Despite these real-world effects from conspiracy theories in policy, politics and public health, any attempts to combat these suspicions face an enormous challenge: Marshaling facts to demonstrate the falsehood of a conspiracy merely serves to convince the theorists even more that they are right. Put simply, correcting people with data and information will not convince them that they are mistaken. “If people try to correct a false belief, they can simply entrench the belief,” says Harvard’s Sunstein. “The thought some people have is, Why would someone deny it if it wasn’t true? In other words, the denial is proof of the truth of the theory.”

For example, a study conducted by Nyhan and others exposed subjects to Sarah Palin’s allegations about death panels. Then they were provided with information showing that the statements were not true. Those who disliked Palin, or who liked her but had low political knowledge, readily accepted the correction. But, the report says, showing participants the true information “backfired among politically knowledgeable Palin supporters, who were more likely to believe in death panels and to strongly oppose reform if they received the correction.”

This means that some conspiracy theories will simply prove uncorrectable for some people. In fact, even attempting to discuss ways to disprove conspiracy theories can result in new theories. For example, Sunstein wrote an article in 2008 about conspiracy theories and government, and the problem of theorists who are online and speaking only to other true believers. Usually, those people could be ignored, but what about instances where, say, a group of Islamic fundamentalists or other extremists are spreading conspiracy theories that might promote violence? In those instances, Sunstein says, a possible tactic could be “cognitive infiltration of extremist groups,” by which he means government agents would enter chat rooms and join social networks where these kinds of dangerous theories are promoted and introduce information intended to raise doubts about them. The agents might disclose their role with the government or not—Sunstein said each option offers different risks and rewards.

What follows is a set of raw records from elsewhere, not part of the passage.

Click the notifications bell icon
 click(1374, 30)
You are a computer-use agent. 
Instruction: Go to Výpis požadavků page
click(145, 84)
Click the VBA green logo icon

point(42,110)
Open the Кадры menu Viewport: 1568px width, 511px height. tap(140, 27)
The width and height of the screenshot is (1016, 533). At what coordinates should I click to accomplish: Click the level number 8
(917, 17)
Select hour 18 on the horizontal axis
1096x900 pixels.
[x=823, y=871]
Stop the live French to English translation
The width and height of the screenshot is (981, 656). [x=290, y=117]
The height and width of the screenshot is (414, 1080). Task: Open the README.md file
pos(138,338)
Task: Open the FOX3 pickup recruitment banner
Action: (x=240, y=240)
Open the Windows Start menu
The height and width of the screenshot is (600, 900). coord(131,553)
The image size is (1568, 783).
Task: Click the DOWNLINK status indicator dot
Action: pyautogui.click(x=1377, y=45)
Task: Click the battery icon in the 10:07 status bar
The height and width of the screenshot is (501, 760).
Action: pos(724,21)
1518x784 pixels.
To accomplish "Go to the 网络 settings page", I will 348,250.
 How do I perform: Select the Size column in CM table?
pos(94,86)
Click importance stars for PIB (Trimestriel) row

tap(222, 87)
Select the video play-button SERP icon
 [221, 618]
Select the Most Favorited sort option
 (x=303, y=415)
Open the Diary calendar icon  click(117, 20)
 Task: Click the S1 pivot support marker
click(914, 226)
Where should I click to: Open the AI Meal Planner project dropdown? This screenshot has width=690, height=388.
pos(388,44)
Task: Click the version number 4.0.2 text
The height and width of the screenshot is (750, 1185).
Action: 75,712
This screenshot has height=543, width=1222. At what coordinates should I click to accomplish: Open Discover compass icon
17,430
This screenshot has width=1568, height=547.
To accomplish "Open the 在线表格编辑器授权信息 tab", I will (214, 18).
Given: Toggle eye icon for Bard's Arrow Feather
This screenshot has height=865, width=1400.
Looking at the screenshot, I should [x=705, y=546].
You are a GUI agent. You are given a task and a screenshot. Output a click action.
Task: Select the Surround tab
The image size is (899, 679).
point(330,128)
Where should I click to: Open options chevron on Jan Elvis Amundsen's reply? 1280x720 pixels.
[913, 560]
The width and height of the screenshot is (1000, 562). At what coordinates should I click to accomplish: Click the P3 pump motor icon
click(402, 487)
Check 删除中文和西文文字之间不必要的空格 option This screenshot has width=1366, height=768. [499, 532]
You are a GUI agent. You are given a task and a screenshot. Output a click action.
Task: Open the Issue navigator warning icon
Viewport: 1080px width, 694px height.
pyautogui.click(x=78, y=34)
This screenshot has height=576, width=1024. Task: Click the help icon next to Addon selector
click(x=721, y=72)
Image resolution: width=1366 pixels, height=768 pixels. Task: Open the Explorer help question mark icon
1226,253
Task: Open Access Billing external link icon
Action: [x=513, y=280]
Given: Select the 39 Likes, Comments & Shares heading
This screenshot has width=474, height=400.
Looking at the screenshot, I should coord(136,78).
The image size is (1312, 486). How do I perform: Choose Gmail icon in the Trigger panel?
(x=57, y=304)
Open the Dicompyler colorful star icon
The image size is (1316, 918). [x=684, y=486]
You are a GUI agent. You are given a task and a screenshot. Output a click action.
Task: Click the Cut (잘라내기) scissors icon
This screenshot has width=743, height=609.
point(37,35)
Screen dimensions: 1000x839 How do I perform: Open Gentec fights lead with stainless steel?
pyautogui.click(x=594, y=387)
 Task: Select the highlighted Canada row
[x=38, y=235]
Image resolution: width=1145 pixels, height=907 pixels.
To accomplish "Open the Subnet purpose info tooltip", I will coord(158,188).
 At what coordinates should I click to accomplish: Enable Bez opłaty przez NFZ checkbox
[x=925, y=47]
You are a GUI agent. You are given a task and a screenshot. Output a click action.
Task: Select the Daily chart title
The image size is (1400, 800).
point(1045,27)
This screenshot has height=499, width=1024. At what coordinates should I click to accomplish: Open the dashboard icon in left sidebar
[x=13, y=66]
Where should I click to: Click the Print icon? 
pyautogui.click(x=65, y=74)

And with that, the swarms of conspiracy theorists attacked. Sunstein, they declared, was attempting to squelch dissent, perhaps even helping track down government critics online. In fact, the conspiracists advancing this new conspiracy said Sunstein was obviously some sort of government manipulator, because he was formerly the administrator of the White House Office of Information and Regulatory Affairs. He was the disseminator of information from the White House! (Do a search online, or just check the customer reviews on Amazon.com of Sunstein’s book. The “Sunstein is an agent of the government” conspiracy is everywhere.)

The truth? Sunstein’s job involved no cloak, no dagger. Instead, he was overseeing efforts to reduce paperwork in government and to make sure that regulations were consistent with the law. More bond paper than James Bond. “A lot of these people think I was engaged in some kind of political propaganda and that that was my job,’’ he says. “I was just making sure we reduce paperwork burdens.’’

Sunstein was not alone. When the Southern Poverty Law Center released its report on Agenda 21, the phone started ringing. “We have been flooded with well-meaning people telling us what utter fools we are for having fallen for the elite’s conspiracy,’’ Potok says.

So it goes with the endless loop of conspiracy theories. They can’t be corrected, they can’t be killed. Anyone who attempts to disprove some feverish thought must be involved in the plot. Indeed, most of the experts interviewed for this article agreed on one fact: Once it was published, Newsweek would be accused of being part of the conspiracy.

An earlier version of this article cited cases for whooping cough cases from a non-governmental think tank. Those data do not coincide with figures from the government’s Centers for Disease Control. The CDC reports that 13,278 people contracted whooping cough in 2008, compared with a provisional report of 24,231 people in 2013. Broader and completed CDC data more fully demonstrate the magnitude of the growth of the disease. For example, in 2001, the CDC reported 7,580 cases, about the same as it found each year back to 1996. By 2012, the last year with completed numbers, the CDC reported 48,277 cases.